Do you think you could make an instructional video, and post it on youtube???? ;\)

You are amazing, thank you so much!!

Maybe instead of trying to superimpose flirtatious behaviors from outside, I can unlock my inner superflirt and gradually expand to more shoe dangling, lip tapping, hair stroking and... crotch glancing!!


Quote:
Oh, and (this is from the CEO flirtation text book), when you see B next time, if you're sitting next to each other subtley rest your thigh against his. He (if he's anything like me) won't be able to tell what this means, and you'll have the excuse of just spreading out. Hopefully B will then spend hours wondering what it all meant!

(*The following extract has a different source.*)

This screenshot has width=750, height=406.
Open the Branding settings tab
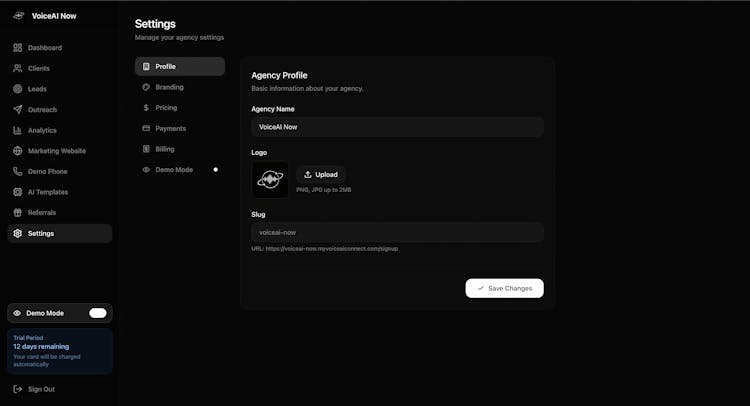169,87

LOL!!!! HILARIOUS esp. b/c I have been trying to maintain "comfortalbe friendly distance" at all times. This reminds me of a story that happened to B's best friend... B'sBF was taking a chemistry class, and this HOT girl came over to his chair, kneeled next to him, and then rested her melons ON HIS ARM while talking to him. Ay YI YI!!!! Later B'sBF accidentally spilled acid on this girl during an experiment and ruined her designer jeans ... and then offered to take her shopping to buy a new pair.

maybe I just should start carrying... acid around.

"use them in combination for devastating maximum effect"... should that be the title of my next thread???

But OD... if he's not returning my calls, how do I implement the new SuperFlirtPlan?